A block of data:
━━━━━━━━━━━━━━━━━━━━━━━━━━━━━━

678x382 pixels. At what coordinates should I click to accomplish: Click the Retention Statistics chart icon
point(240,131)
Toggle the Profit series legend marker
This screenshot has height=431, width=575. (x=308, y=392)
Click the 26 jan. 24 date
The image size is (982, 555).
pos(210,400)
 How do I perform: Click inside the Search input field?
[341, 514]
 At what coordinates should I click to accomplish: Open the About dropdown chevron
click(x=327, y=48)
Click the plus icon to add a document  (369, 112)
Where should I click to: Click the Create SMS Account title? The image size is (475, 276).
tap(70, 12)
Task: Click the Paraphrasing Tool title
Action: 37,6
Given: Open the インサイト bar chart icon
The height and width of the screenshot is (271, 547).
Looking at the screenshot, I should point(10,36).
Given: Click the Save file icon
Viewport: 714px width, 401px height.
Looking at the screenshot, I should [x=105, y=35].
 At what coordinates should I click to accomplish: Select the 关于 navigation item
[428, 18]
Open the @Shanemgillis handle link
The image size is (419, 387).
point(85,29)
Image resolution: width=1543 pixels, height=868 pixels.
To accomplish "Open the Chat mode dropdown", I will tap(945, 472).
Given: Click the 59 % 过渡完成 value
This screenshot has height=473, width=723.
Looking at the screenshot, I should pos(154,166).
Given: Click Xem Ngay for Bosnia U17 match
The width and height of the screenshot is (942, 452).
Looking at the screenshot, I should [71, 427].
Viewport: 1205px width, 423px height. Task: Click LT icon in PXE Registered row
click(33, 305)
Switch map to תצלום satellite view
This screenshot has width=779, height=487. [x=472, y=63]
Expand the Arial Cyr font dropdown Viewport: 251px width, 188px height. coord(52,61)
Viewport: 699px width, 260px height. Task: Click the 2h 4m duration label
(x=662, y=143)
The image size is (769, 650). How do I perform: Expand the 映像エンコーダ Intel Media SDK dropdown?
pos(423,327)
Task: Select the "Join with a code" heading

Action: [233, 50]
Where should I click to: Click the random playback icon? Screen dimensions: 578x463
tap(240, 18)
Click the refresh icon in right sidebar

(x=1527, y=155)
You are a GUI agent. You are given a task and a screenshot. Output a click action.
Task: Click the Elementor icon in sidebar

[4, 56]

━━━━━━━━━━━━━━━━━━━━━━━━━━━━━━

Give every line of the items above as a JSON list of strings, one string per line, leaving out blank lines.

[
  "678x382 pixels. At what coordinates should I click to accomplish: Click the Retention Statistics chart icon",
  "point(240,131)",
  "Toggle the Profit series legend marker",
  "This screenshot has height=431, width=575. (x=308, y=392)",
  "Click the 26 jan. 24 date",
  "The image size is (982, 555).",
  "pos(210,400)",
  " How do I perform: Click inside the Search input field?",
  "[341, 514]",
  " At what coordinates should I click to accomplish: Open the About dropdown chevron",
  "click(x=327, y=48)",
  "Click the plus icon to add a document  (369, 112)",
  "Where should I click to: Click the Create SMS Account title? The image size is (475, 276).",
  "tap(70, 12)",
  "Task: Click the Paraphrasing Tool title",
  "Action: 37,6",
  "Given: Open the インサイト bar chart icon",
  "The height and width of the screenshot is (271, 547).",
  "Looking at the screenshot, I should point(10,36).",
  "Given: Click the Save file icon",
  "Viewport: 714px width, 401px height.",
  "Looking at the screenshot, I should [x=105, y=35].",
  " At what coordinates should I click to accomplish: Select the 关于 navigation item",
  "[428, 18]",
  "Open the @Shanemgillis handle link",
  "The image size is (419, 387).",
  "point(85,29)",
  "Image resolution: width=1543 pixels, height=868 pixels.",
  "To accomplish \"Open the Chat mode dropdown\", I will tap(945, 472).",
  "Given: Click the 59 % 过渡完成 value",
  "This screenshot has height=473, width=723.",
  "Looking at the screenshot, I should pos(154,166).",
  "Given: Click Xem Ngay for Bosnia U17 match",
  "The width and height of the screenshot is (942, 452).",
  "Looking at the screenshot, I should [71, 427].",
  "Viewport: 1205px width, 423px height. Task: Click LT icon in PXE Registered row",
  "click(33, 305)",
  "Switch map to תצלום satellite view",
  "This screenshot has width=779, height=487. [x=472, y=63]",
  "Expand the Arial Cyr font dropdown Viewport: 251px width, 188px height. coord(52,61)",
  "Viewport: 699px width, 260px height. Task: Click the 2h 4m duration label",
  "(x=662, y=143)",
  "The image size is (769, 650). How do I perform: Expand the 映像エンコーダ Intel Media SDK dropdown?",
  "pos(423,327)",
  "Task: Select the \"Join with a code\" heading",
  "Action: [233, 50]",
  "Where should I click to: Click the random playback icon? Screen dimensions: 578x463",
  "tap(240, 18)",
  "Click the refresh icon in right sidebar",
  "(x=1527, y=155)",
  "You are a GUI agent. You are given a task and a screenshot. Output a click action.",
  "Task: Click the Elementor icon in sidebar",
  "[4, 56]"
]